The days-since calculator gives you the exact time elapsed — or remaining — between any two dates. Enter the event date (a birthday, a start date, a historical moment) and a comparison date (defaulting to today) and you instantly get the span expressed as total days, weeks, months, years, hours, minutes and seconds, plus a clean years-months-days breakdown.
How it works
Date arithmetic looks simple until you try it properly. This tool handles all the edge cases:
Total days is exact. The engine converts both dates to midnight UTC timestamps and divides the millisecond difference by 86,400,000 — no rounding, no daylight-saving confusion because both dates are treated as calendar-day midnight.
Total weeks is the floor of total days divided by seven. The remainder in days is shown alongside so you know the fractional week at a glance.
Total calendar months avoids the “average month length” trap. The algorithm starts from the earlier date and counts complete calendar months by incrementing month-by-month until it would overshoot the later date. January → March is 2 whole months regardless of how many days each month has.
Years-months-days breakdown stacks the month counter: it extracts whole 12-month chunks as years, reads the remaining months, then measures the leftover days by computing how far past the last whole-month boundary the later date sits. This is the same logic civil registrars use when they say someone is “34 years, 7 months and 12 days old.”

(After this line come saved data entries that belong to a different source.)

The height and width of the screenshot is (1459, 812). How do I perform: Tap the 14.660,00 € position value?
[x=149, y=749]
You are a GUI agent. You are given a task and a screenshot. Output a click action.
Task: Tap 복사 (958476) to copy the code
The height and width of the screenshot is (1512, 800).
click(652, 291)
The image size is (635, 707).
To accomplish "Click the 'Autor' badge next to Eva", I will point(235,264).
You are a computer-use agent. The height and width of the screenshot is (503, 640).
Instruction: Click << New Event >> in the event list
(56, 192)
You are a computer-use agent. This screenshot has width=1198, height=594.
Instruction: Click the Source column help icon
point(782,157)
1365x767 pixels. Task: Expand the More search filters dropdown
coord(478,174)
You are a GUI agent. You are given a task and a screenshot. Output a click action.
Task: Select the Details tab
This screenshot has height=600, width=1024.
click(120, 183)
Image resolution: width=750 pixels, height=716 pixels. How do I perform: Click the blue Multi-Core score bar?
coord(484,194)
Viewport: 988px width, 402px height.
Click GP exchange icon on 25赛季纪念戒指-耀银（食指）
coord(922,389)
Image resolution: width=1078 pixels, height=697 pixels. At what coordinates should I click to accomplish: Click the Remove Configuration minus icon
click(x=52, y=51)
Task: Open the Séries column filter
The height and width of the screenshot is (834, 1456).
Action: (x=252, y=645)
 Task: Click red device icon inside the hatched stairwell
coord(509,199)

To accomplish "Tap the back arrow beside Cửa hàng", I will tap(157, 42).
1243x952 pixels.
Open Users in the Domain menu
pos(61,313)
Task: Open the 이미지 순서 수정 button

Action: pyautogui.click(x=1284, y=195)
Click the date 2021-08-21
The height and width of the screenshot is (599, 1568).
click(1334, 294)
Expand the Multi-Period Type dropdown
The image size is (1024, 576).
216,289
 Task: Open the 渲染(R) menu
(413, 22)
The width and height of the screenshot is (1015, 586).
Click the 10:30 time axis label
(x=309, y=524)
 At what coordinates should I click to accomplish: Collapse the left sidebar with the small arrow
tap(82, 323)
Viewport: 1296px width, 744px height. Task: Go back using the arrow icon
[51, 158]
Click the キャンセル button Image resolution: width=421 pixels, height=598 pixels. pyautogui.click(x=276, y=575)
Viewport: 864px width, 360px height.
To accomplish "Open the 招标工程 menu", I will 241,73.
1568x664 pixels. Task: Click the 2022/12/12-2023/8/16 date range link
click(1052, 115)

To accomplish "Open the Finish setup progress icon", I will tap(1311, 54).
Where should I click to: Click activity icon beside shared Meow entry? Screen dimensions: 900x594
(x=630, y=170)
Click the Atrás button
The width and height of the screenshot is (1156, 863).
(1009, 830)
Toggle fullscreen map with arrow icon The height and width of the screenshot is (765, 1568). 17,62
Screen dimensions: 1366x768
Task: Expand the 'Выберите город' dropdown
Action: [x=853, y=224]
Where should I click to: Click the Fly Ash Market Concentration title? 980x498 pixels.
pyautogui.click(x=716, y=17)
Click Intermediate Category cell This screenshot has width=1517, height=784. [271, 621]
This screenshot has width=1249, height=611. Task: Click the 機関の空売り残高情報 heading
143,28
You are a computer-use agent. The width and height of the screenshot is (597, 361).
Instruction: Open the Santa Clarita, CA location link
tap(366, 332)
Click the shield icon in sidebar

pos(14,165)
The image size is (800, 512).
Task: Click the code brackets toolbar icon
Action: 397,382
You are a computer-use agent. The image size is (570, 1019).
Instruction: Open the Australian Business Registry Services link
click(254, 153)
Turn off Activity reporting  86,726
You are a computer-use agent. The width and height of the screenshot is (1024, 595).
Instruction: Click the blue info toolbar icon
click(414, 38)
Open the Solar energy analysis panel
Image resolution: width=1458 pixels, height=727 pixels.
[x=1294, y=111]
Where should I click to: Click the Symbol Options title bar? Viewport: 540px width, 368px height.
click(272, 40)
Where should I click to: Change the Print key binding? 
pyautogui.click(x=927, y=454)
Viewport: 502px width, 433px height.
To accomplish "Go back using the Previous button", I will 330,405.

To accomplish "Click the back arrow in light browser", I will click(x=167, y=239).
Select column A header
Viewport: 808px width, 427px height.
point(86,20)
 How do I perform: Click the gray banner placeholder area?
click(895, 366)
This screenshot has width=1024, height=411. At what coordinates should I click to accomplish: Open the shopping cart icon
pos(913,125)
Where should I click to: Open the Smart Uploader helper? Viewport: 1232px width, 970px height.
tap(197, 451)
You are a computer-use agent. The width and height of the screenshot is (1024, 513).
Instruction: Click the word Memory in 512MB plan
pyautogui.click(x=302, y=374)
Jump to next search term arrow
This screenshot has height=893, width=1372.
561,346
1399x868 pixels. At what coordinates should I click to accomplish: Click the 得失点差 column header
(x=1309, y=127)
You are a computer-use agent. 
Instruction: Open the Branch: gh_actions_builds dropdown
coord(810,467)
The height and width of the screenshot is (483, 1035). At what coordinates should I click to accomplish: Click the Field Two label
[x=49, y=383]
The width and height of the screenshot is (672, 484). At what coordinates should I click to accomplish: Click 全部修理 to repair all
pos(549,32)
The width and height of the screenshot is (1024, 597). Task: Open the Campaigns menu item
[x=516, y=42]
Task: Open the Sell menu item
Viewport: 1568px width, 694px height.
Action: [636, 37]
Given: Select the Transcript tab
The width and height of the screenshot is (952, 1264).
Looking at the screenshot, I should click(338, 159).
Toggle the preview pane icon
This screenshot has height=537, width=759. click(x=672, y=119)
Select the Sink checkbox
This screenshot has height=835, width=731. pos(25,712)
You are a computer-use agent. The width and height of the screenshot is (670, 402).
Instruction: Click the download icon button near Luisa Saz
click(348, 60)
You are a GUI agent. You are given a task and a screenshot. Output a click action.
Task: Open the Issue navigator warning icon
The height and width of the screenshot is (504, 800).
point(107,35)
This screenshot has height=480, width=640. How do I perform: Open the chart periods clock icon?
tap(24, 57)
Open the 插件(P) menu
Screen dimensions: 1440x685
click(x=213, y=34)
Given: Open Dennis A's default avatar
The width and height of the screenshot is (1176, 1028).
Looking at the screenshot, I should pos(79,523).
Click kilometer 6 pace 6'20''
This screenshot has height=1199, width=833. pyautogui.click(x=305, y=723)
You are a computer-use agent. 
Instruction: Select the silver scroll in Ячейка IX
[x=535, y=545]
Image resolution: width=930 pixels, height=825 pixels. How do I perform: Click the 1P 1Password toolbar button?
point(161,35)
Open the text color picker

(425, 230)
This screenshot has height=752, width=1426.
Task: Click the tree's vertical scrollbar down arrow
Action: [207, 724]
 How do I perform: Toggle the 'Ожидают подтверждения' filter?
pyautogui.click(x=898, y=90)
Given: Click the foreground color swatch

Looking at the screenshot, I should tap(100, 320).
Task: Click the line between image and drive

Hours, minutes, seconds count back from the raw millisecond total so they are always internally consistent with the total-days figure.
Worked example
Suppose you want to know how long it has been since the millennium — 1 January 2000 — as of 1 June 2026:
- Total days: 9,648
- Total weeks: 1,378 (with 2 days over)
- Total months: 317
- Total years: 26
- Breakdown: 26 years, 5 months, 1 day
- Total hours: 231,552
- Total minutes: 13,893,120
The tool works in both directions: set the event date to any date in the future and it switches seamlessly to “days until.”
Formula note
The core calculation is:
total days = floor((T₂ - T₁) / 86,400,000)
where T₂ and T₁ are UTC midnight timestamps in milliseconds. For the
years-months-days breakdown the engine finds the largest whole-month count m such
that addMonths(earlier, m) <= later, then sets years = floor(m / 12), months = m mod 12,
and computes the remaining days from later - addMonths(earlier, m).
6 FAQs
Q: How many days since I was born? Enter your date of birth as the event date and leave the compare date as today. The hero number is your age in days.
Q: How many days until my next birthday? Enter your upcoming birthday as the event date and today as the compare date. The calculator flips to “days until” automatically.
Q: What if the two dates are the same? All counters return zero — zero days, zero weeks, zero months, and so on.
Q: Does the 29 February work correctly? Yes. Both 2000-02-29 and 2024-02-29 are valid inputs; the timestamp engine counts the real calendar days without any special-casing.
Q: Can I use this to track a project deadline? Absolutely. Set the event date to the deadline, the compare date to today, and you will see exactly how many working-calendar days remain — useful for milestone planning.
Q: How precise is the seconds figure? The seconds count is derived from the whole-day difference (both dates normalised to midnight), so it counts complete 24-hour periods rather than wall-clock seconds. For sub-day precision you would need a time-of-day input, which is outside the scope of a calendar-day tool.